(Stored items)

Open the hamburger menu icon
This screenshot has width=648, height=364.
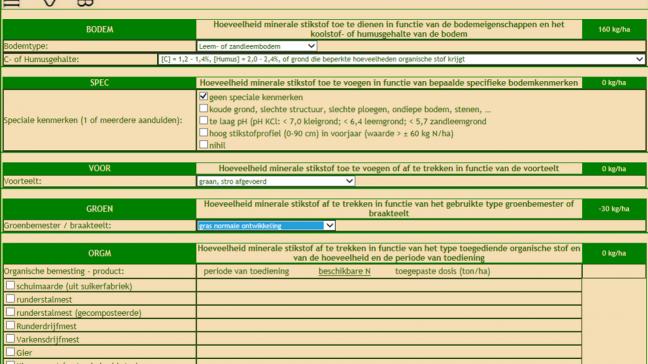12,2
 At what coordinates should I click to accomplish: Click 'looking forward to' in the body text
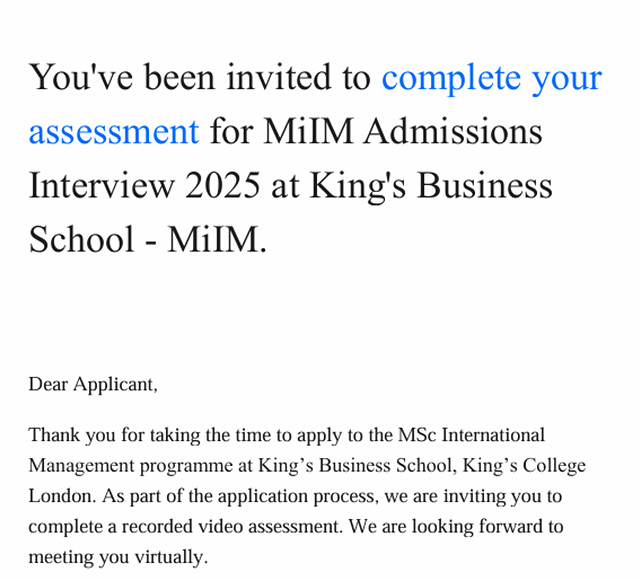487,527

*Brief*
The answer should consist only of the lines from the line with "This screenshot has width=648, height=364." through the last line of the data, repeated exactly; pictures stay out.

*Answer*
This screenshot has width=648, height=364.
12,2
 At what coordinates should I click to accomplish: Click 'looking forward to' in the body text
487,527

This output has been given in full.